Aims/hypothesis: Glucagon-like peptide-1 (GLP-1), a hormone with potent antihyperglycaemic effects, is produced and secreted from highly specialised gut endocrine L-cells. It regulates glucose homeostasis by promoting glucose-dependent insulin secretion, suppressing glucagon secretion and enhancing insulin sensitivity. Similar to islet alpha and beta cells, L-cells are electrically excitable, and express calcium channels and ATP-sensitive potassium channels. GLP-1 is also stored in secretory granules, the exocytosis of which is triggered by increased intracellular calcium levels. Although the calcium dependence of GLP-1 granule exocytosis is well established, the identities of calcium-sensing proteins in GLP-1 secretion remain elusive. Here we tested whether synaptotagmin-7, a calcium sensor in pancreatic alpha and beta cells, regulates GLP-1 secretion.

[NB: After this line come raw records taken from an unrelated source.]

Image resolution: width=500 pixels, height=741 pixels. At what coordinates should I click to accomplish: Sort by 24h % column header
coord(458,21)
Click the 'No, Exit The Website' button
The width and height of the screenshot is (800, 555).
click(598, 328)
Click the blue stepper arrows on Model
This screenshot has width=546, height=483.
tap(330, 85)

Methods: We studied GLP-1 secretion using synaptotagmin-7 knockout (KO) mice and GLUTag cells with lentiviral-mediated synaptotagmin-7 silencing.
Results: We found that synaptotagmin-7 was co-localised with GLP-1 in intestinal L-cells. GLP-1 secretion was impaired in synaptotagmin-7 KO mice when they were challenged by glucose ingestion. Lentiviral knockdown (KD) of synaptotagmin-7 in GLUTag cells led to similar reductions in GLP-1 secretion, as determined by biochemical assays and by membrane capacitance measurements. Calcium response was not altered in synaptotagmin-7 KD cells.
Conclusions/interpretation: These results demonstrate that synaptotagmin-7 functions as a positive regulator of GLP-1 secretion in intestinal L-cells and GLUTag cells, consistent with its proposed role as a calcium sensor in GLP-1 secretion.